» MATERIAL FOR THIS EXERCISE:
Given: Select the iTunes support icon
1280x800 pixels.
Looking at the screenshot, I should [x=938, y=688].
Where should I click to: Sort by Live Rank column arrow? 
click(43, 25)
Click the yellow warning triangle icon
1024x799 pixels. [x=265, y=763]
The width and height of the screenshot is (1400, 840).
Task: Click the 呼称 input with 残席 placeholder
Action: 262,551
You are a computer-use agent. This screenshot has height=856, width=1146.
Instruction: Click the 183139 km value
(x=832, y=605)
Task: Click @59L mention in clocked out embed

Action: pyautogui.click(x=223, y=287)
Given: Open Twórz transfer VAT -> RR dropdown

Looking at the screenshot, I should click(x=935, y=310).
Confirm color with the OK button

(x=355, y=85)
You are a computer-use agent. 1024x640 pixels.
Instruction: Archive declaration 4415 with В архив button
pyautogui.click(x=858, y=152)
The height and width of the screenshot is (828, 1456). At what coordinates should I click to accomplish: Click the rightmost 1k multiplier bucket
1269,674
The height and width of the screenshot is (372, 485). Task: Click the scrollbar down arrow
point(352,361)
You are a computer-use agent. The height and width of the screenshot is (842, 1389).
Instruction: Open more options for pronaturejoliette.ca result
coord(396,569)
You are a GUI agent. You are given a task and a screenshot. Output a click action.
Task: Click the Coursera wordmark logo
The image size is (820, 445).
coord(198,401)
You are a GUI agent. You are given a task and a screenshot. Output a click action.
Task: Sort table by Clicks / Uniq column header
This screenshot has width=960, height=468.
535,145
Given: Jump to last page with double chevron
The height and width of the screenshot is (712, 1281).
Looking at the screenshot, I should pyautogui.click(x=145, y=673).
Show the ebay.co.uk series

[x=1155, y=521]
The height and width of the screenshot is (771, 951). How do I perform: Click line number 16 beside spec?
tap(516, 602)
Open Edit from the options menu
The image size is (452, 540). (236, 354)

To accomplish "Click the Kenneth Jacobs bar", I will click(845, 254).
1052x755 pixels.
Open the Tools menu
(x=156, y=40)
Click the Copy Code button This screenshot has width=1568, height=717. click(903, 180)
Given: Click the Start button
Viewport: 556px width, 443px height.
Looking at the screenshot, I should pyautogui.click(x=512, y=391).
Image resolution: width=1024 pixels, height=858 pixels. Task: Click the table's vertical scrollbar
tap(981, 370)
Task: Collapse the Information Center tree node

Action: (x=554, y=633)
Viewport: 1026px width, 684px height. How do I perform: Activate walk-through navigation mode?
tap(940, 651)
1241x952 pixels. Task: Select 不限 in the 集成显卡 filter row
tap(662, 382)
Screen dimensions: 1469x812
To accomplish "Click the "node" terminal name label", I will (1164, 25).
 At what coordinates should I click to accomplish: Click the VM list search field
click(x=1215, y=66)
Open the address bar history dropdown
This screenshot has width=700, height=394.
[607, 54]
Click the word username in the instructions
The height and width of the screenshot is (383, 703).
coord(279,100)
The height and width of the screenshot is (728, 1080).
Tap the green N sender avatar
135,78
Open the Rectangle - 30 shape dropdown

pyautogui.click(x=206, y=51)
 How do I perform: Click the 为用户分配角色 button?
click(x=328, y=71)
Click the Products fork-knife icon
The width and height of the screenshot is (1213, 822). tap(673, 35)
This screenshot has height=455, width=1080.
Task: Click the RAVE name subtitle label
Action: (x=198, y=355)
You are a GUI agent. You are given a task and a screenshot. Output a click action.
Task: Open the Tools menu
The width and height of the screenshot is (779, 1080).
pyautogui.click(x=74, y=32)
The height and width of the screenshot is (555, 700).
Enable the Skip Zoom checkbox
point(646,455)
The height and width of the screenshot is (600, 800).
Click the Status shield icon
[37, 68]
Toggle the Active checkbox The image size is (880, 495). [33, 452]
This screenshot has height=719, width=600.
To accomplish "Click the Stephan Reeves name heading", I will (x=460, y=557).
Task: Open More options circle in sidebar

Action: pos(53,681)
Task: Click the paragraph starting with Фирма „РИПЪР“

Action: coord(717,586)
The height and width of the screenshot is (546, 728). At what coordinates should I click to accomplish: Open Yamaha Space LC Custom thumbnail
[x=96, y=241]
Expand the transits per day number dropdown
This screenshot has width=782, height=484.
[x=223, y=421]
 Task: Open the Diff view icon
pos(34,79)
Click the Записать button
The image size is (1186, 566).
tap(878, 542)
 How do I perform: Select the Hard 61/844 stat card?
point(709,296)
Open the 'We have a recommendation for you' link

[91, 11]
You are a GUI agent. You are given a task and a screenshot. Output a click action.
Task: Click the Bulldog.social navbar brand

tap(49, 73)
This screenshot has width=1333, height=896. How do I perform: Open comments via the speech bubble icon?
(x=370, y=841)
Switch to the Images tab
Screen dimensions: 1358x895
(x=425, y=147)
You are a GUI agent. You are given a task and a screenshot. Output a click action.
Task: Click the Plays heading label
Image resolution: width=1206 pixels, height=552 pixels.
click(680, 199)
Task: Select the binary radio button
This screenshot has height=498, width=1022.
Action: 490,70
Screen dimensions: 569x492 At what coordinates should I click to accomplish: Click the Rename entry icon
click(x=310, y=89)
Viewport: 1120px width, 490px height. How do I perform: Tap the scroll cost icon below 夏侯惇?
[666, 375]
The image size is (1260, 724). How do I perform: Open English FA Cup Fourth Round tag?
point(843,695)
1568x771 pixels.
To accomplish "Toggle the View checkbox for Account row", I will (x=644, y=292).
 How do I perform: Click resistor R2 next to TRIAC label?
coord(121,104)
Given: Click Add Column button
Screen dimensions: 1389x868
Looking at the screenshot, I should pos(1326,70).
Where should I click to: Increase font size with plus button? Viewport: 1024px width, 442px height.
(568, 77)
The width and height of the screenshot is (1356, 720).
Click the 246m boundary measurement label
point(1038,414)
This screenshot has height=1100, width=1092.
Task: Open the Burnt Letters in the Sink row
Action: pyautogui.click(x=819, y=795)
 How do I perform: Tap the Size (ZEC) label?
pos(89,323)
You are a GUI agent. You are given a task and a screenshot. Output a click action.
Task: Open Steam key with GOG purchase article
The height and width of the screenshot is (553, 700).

» EXERCISE OBJECTIVE: In the data above, find each line that uses the string "Toggle". Copy it.

» SOLVED PROBLEM:
Toggle the Active checkbox The image size is (880, 495). [33, 452]
To accomplish "Toggle the View checkbox for Account row", I will (x=644, y=292).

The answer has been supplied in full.